What to produce:
Reduce the material below to its lines containing "This".

•••

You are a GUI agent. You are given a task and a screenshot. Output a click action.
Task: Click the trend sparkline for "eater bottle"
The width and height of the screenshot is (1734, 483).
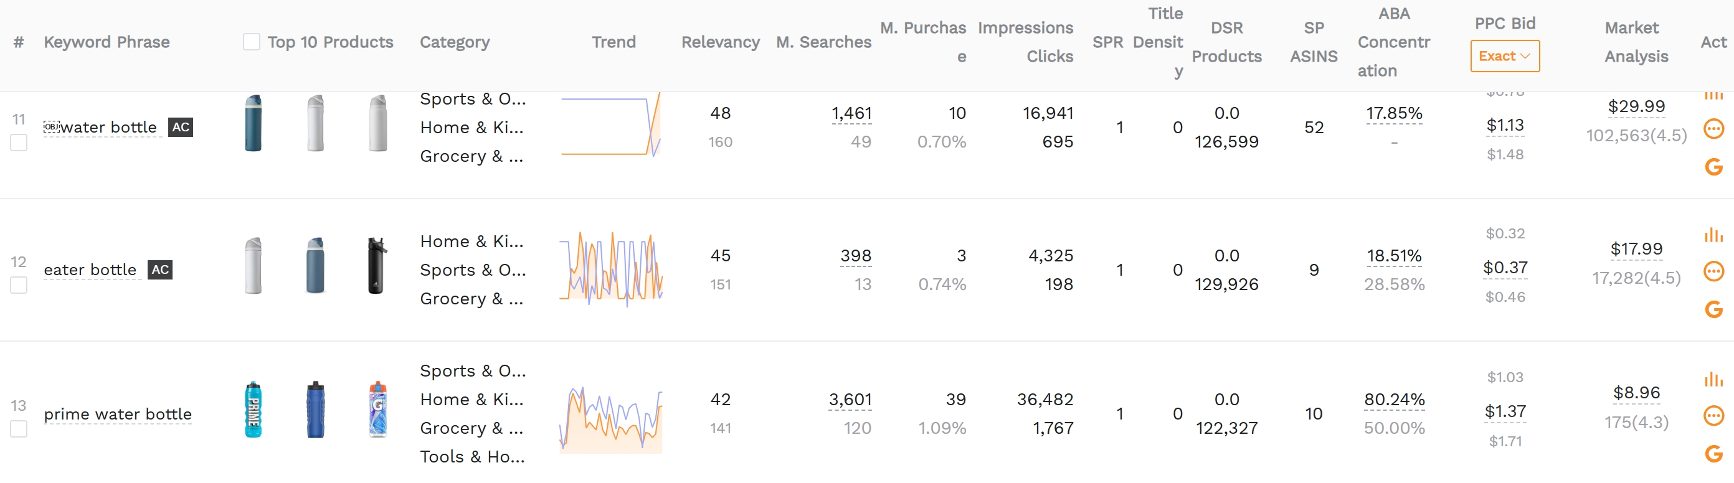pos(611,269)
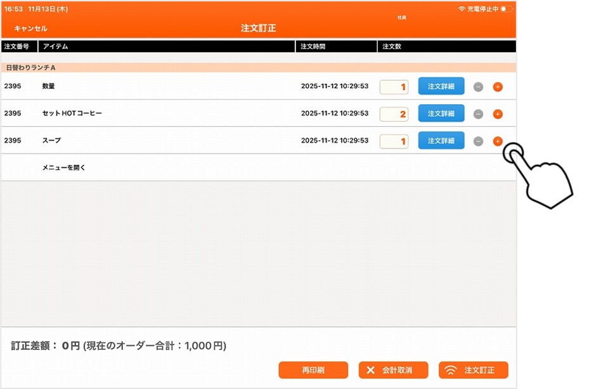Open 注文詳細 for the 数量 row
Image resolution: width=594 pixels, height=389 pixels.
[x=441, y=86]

•••

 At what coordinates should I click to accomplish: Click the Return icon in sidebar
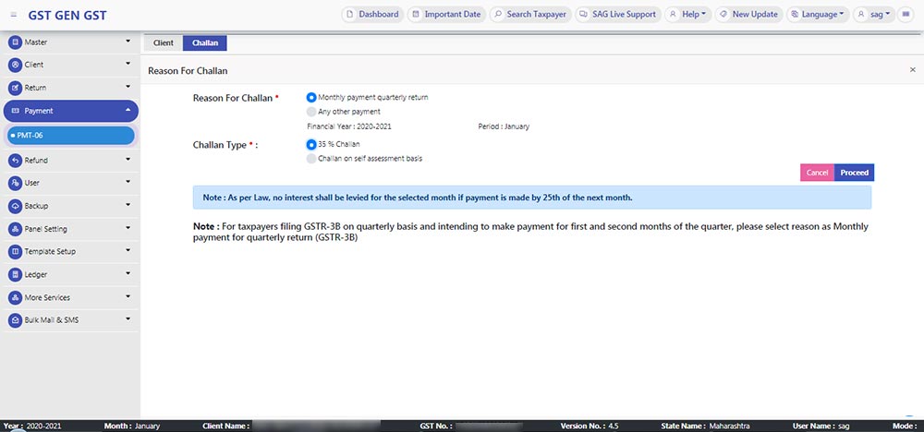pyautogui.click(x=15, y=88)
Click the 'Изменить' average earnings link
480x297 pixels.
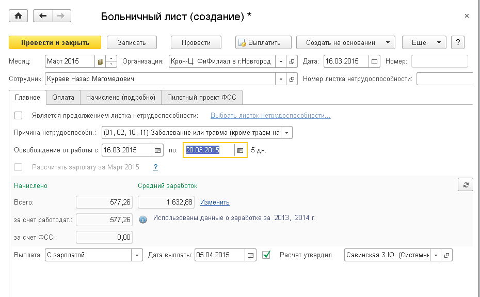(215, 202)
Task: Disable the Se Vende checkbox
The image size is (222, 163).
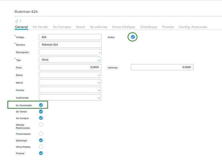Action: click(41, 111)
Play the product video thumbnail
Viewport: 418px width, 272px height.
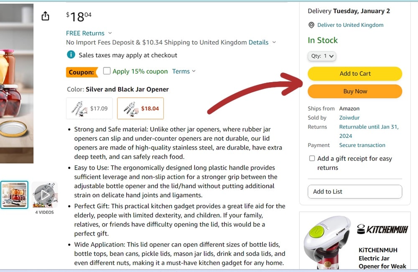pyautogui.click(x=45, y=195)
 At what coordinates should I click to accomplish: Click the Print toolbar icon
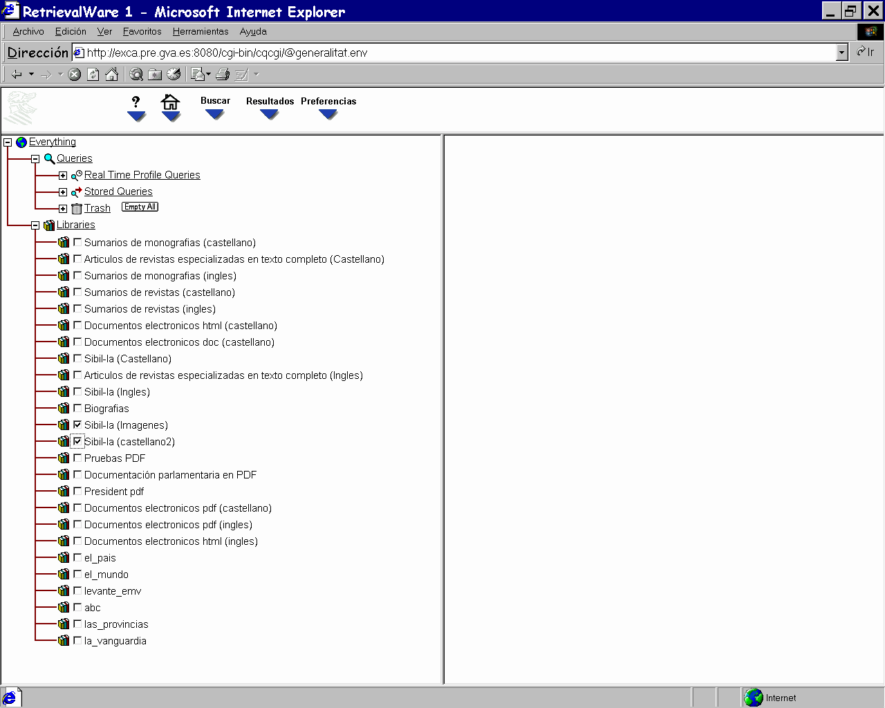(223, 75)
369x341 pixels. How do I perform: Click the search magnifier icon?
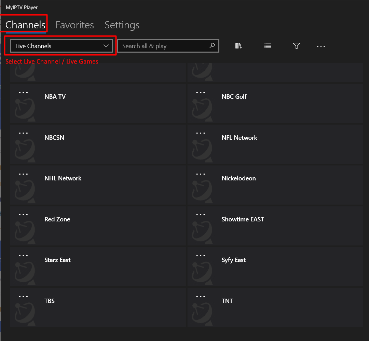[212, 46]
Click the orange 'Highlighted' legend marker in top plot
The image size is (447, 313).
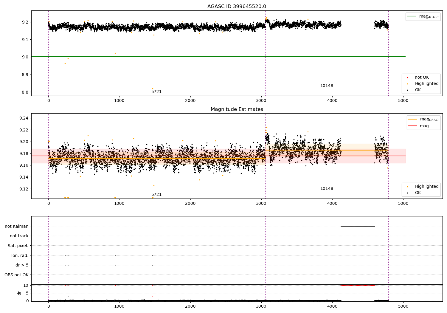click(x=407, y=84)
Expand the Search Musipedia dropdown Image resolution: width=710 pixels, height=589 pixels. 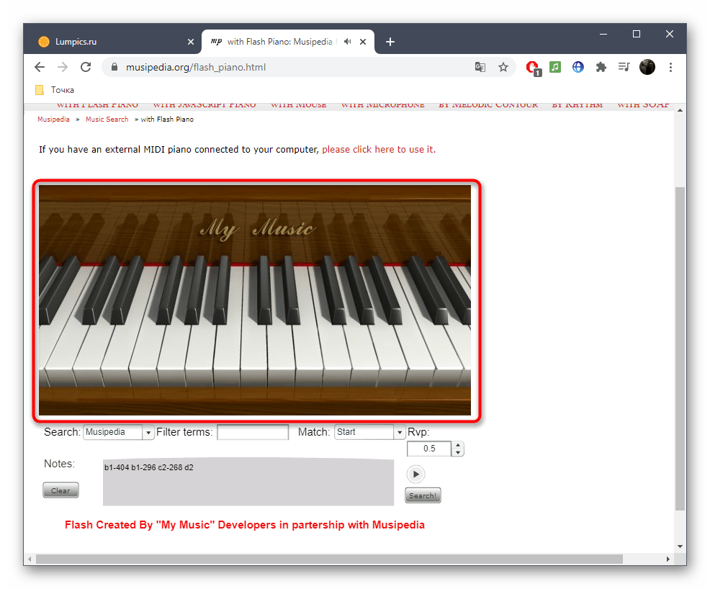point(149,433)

•••

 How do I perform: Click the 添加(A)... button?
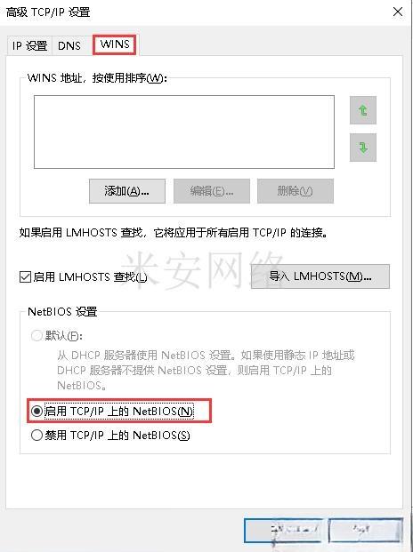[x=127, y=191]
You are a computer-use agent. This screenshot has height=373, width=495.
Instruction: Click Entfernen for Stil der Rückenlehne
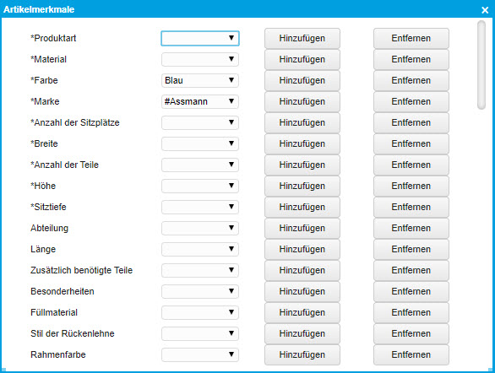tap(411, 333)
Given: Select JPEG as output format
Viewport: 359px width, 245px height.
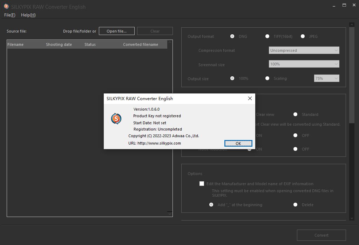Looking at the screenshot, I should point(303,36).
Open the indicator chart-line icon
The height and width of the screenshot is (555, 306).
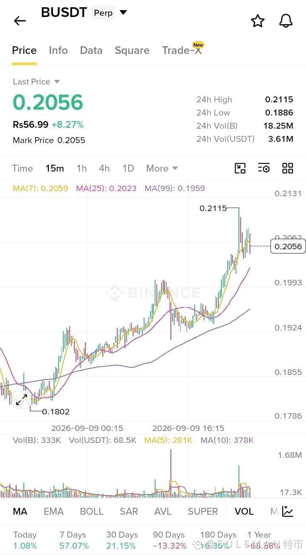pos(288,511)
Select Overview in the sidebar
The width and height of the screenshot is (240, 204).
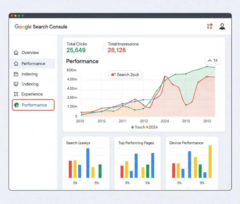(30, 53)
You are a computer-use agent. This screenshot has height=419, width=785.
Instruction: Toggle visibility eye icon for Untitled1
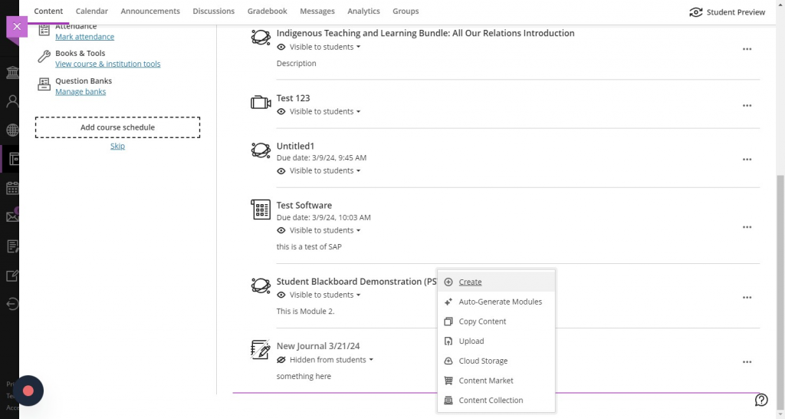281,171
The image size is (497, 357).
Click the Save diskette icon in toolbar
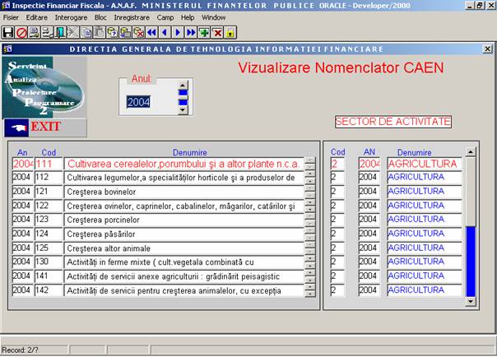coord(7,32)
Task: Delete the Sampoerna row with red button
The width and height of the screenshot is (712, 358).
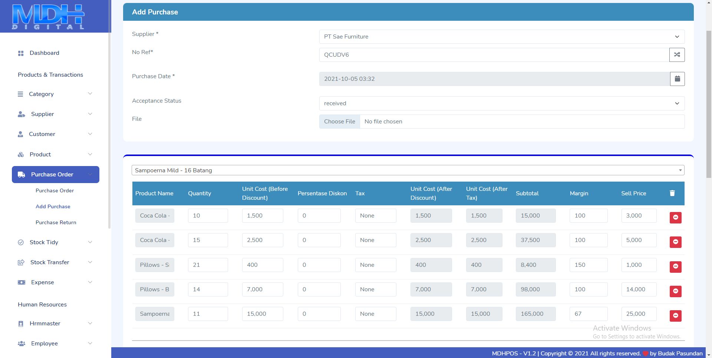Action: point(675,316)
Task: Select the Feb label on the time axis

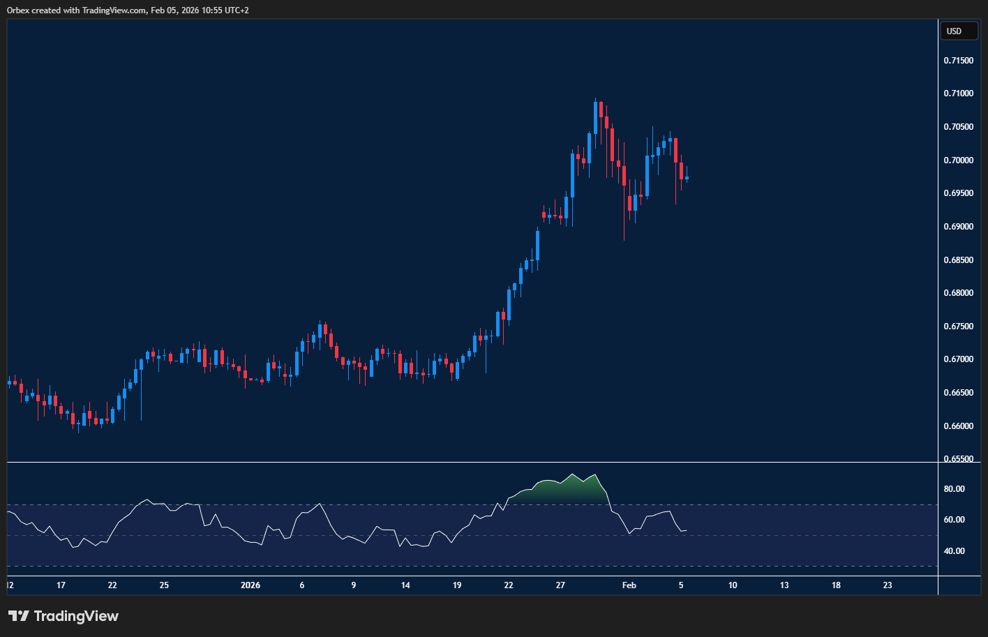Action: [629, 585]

•••

Written answer:
You are a computer-use agent. This screenshot has height=373, width=495.
You are a computer-use agent. This screenshot has height=419, width=785.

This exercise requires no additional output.